Em sede de recurso contencioso, o tribunal administrativo pode atender elementos probatórios não valorados pela entidade administrativa no procedimento administrativo, adquiridos em sede do recurso contencioso a requerimento do recorrente ou ex oficio pelo Tribunal ao abrigo do princípio do inquisitório, consagrado no artº 67º do CPAC, desde que tais elementos probatórios sejam supervenientes e que o contraditório seja cumprido.


O relator


Lai Kin Hong


Processo nº 41/2013

I

Acordam na Secção Cível e Administrativa do Tribunal de Segunda Instância da RAEM

A, devidamente identificada nos autos, vem recorrer do despacho do Senhor Secretário para a Economia e Finanças que, em sede de recurso hierárquico, manteve a decisão da Directora dos Serviços de Finanças que lhe indeferiu a reclamação da liquidação oficiosa do imposto do selo, concluindo e pedindo que:
1. 被上訴批示否決司法上訴人針對財政局局長於2012年6月11日於第1697/NIS/DOI/RFM/2012號報告作出批示的行政上訴請求。
2. 被上訴批示:“同意意見,駁回有關訴願。”,乃建基於第463/NAJ/DM/2012號報告書所載的內容,包括陳述部份、法律部份及意見。
3. 然而,該等卷宗及報告書內容存有多項【事實認定的錯誤】的情況;
4. 因為,司法上訴人根本不存在買賣不動產的意圖;
5. 司法上訴人存在書證,包括多個合同、公文書、證人及事件的邏輯性,可合理認定被上訴批示所針對的行為的納稅義務是不應存在的。
6. 否同,就是重複了納稅的結果。
7. 從而使被上訴的批示存在合法性、公正生及公平性等方面產生了危機。
8. 繼而使被上訴批示確認一個存有多個【事實認定的錯誤】的行政決定,亦沾有該等瑕疵問題。
9. 所以,應裁定上訴成立,宣告被上訴批示無效。

  綜上所述,懇請中級法院依法作出審理,宣告被上訴的批示無效。

Citado, veio o Senhor Secretário para a Economia e Finanças, contestando pugnando pela improcedência do recurso e manutenção do acto recorrido.

Não havendo lugar à produção de provas, foram a recorrente e a entidade recorrida notificadas para apresentar alegações facultativas.

* * *

▶ [TAREFA BREVE A]:
Reescreve de forma mais breve o parágrafo do excerto que começa por "Em sede de recurso contencioso", mantendo os factos principais.

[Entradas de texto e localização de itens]
* * *

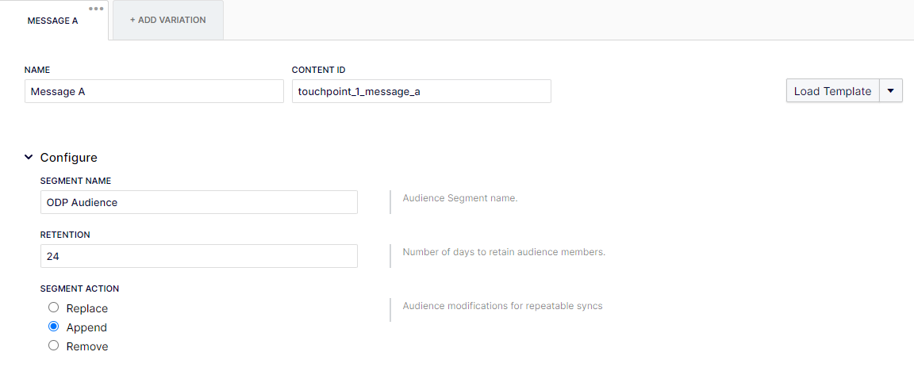Screen dimensions: 914x367
Task: Click the Audience modifications for repeatable syncs text
Action: click(502, 306)
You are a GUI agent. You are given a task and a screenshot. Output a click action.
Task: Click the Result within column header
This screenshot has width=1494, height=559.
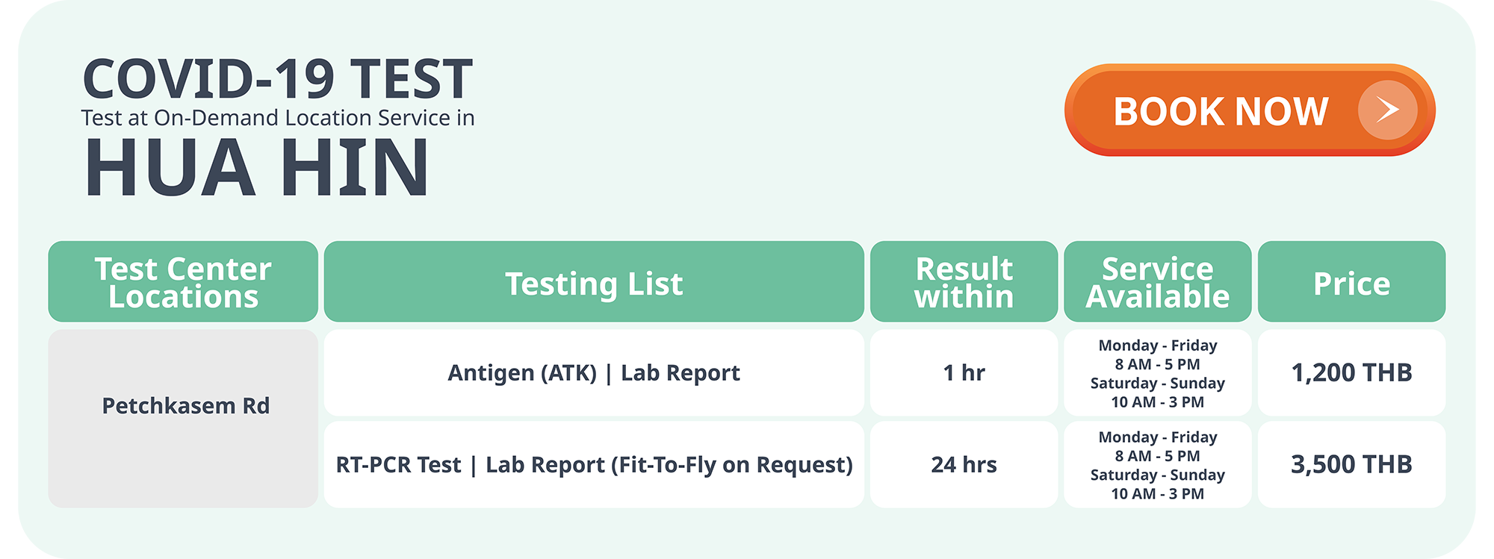coord(964,282)
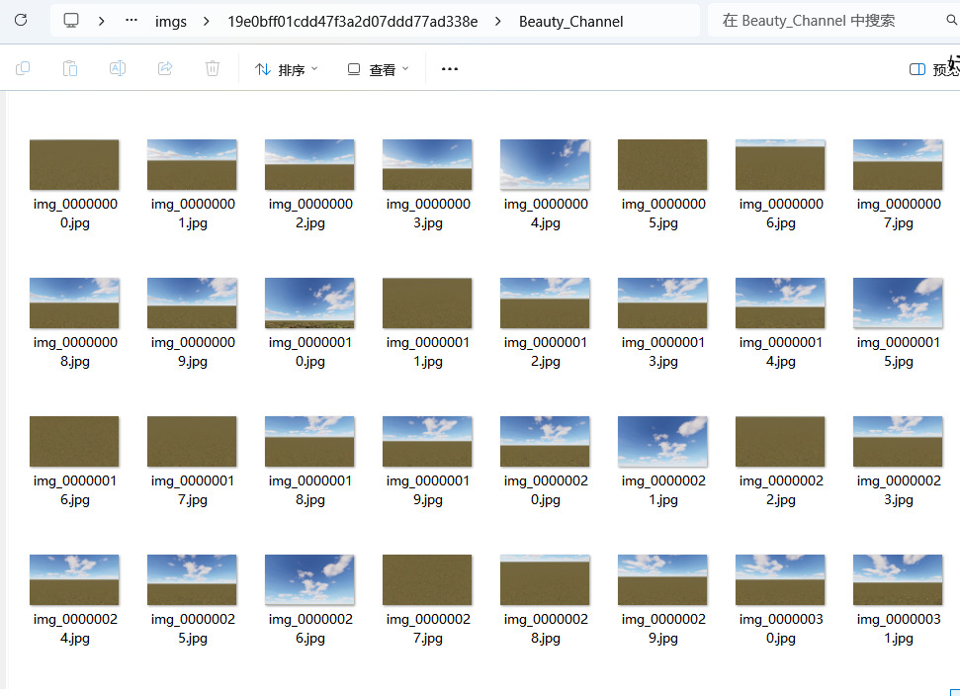The width and height of the screenshot is (960, 696).
Task: Click the search Beauty_Channel input field
Action: click(x=827, y=21)
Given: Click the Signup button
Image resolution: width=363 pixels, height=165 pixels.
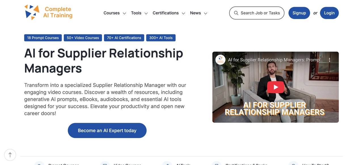Looking at the screenshot, I should [299, 13].
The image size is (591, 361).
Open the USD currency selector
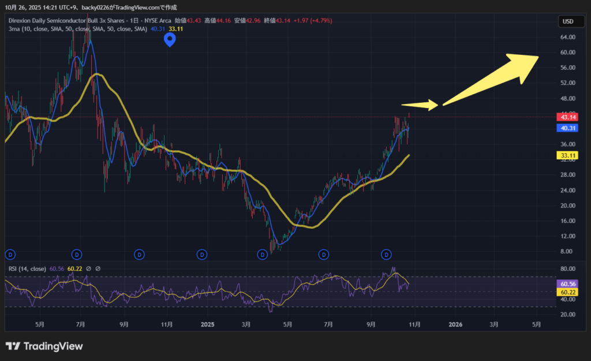[x=567, y=21]
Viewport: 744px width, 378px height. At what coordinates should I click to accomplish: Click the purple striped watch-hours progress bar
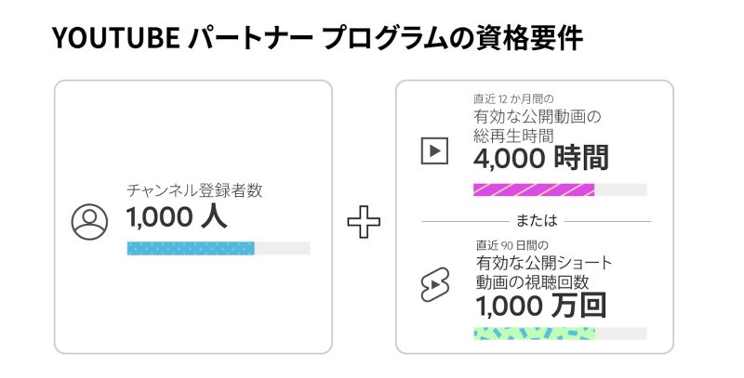coord(533,190)
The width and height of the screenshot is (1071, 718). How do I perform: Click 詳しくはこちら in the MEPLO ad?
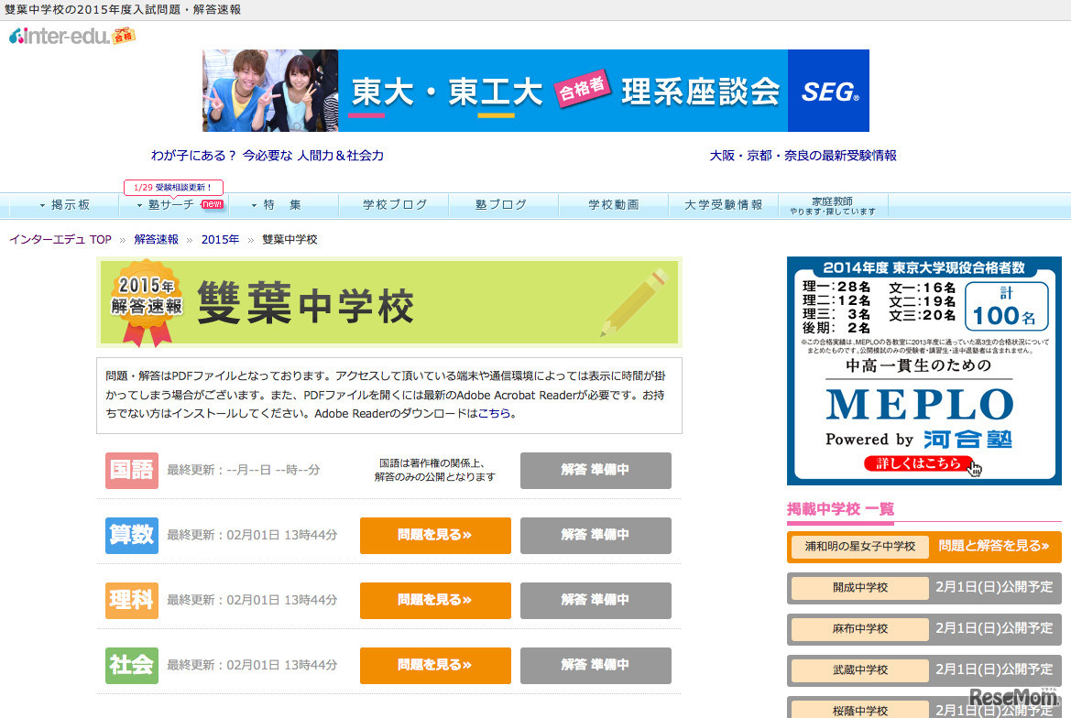tap(917, 463)
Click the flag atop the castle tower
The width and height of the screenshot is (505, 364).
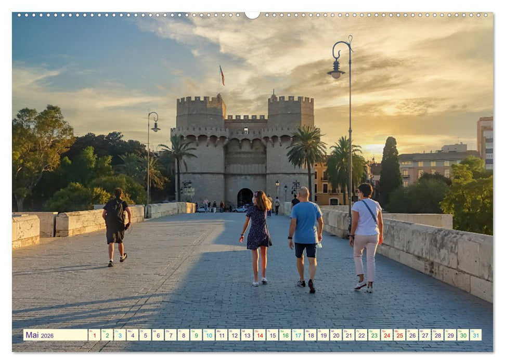click(x=221, y=75)
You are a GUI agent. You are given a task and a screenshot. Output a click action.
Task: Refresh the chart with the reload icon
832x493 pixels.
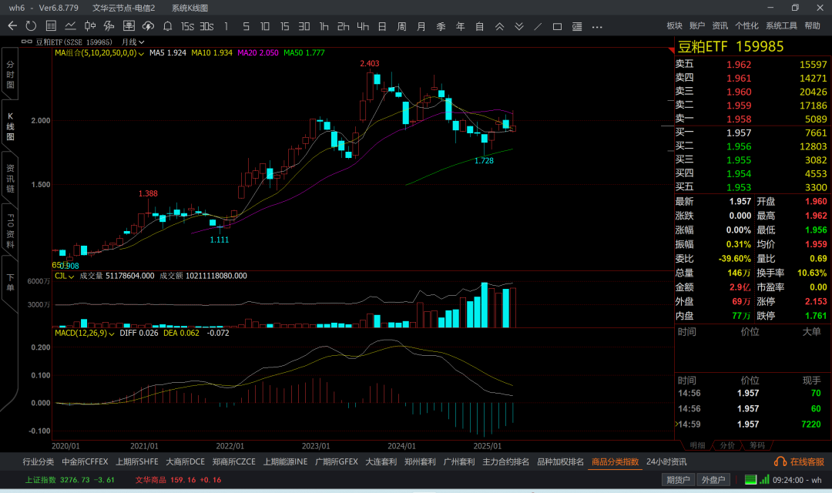(x=31, y=26)
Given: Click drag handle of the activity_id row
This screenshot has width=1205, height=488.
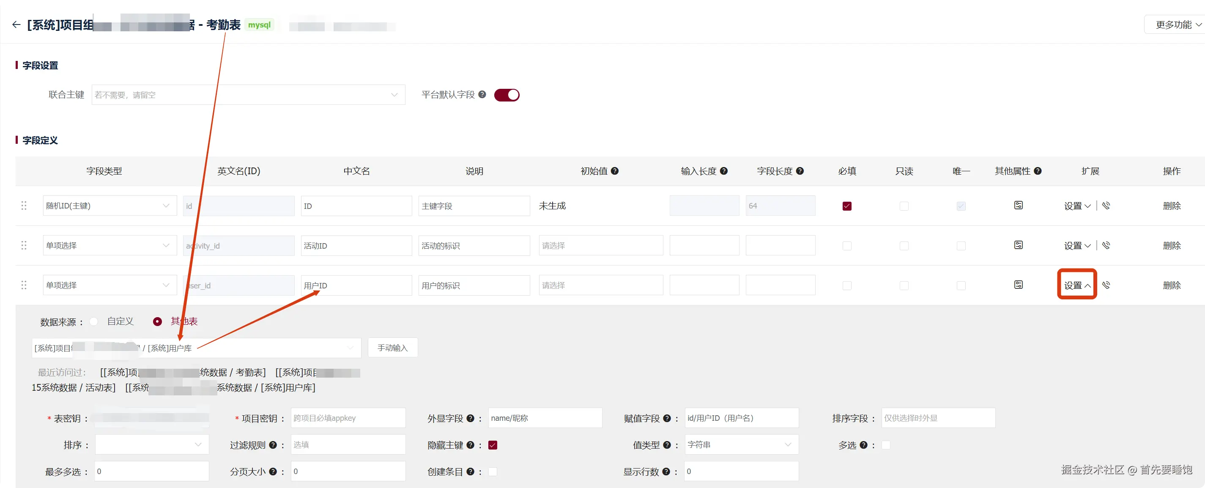Looking at the screenshot, I should click(x=24, y=245).
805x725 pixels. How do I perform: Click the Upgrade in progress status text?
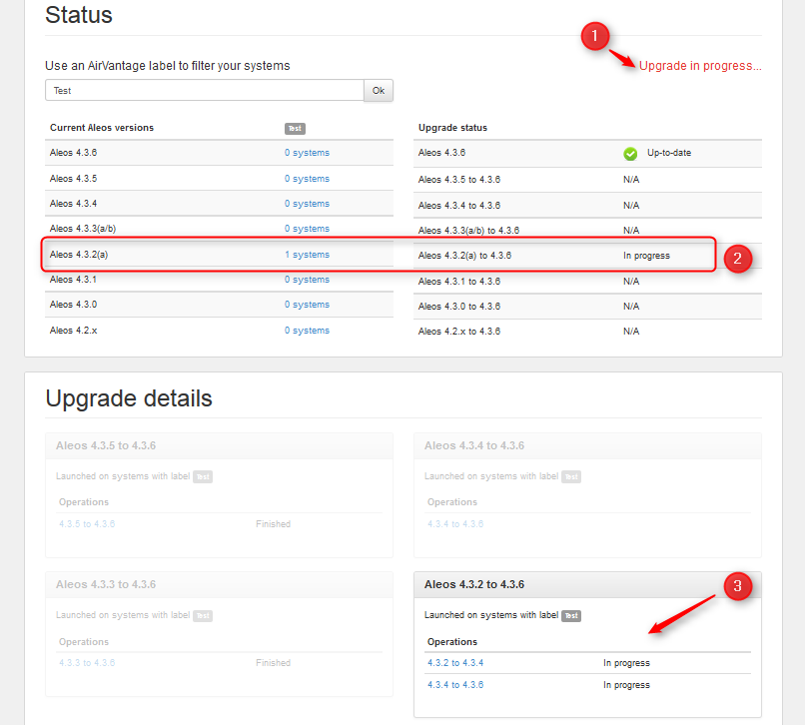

* * *

▶ [TAREFA BREVE B]:
Formata como lista numerada os registos, desde a linha que contém "Given: Click the Signup button" até ao fim dos registos, inclusive. Omite as linhas em branco e deixa as imagens fora da resposta.

▶ [RESULTADO DO EXERCÍCIO A]:
Em recurso contencioso, o tribunal administrativo pode considerar provas que a entidade administrativa não valorou no procedimento. Essas provas podem ser obtidas no próprio recurso, a pedido do recorrente ou oficiosamente pelo tribunal, ao abrigo do princípio do inquisitório (artº 67º do CPAC). Para isso, têm de ser supervenientes e o contraditório tem de ser cumprido.

▶ [RESULTADO DO EXERCÍCIO B]:
1. Given: Click the Signup button
2. Image resolution: width=363 pixels, height=165 pixels.
3. Looking at the screenshot, I should [299, 13].
4. The image size is (591, 361).
5. Open the USD currency selector
6. [x=567, y=21]
7. Viewport: 744px width, 378px height. At what coordinates should I click to accomplish: Click the purple striped watch-hours progress bar
8. coord(533,190)
9. The width and height of the screenshot is (1071, 718). How do I perform: Click 詳しくはこちら in the MEPLO ad?
10. tap(917, 463)
11. Click the flag atop the castle tower
12. The width and height of the screenshot is (505, 364).
13. click(x=221, y=75)
14. You are a GUI agent. You are given a task and a screenshot. Output a click action.
15. Task: Refresh the chart with the reload icon
16. 832x493 pixels.
17. (x=31, y=26)
18. Given: Click drag handle of the activity_id row
19. This screenshot has width=1205, height=488.
20. Looking at the screenshot, I should click(x=24, y=245).
21. 805x725 pixels. How do I perform: Click the Upgrade in progress status text?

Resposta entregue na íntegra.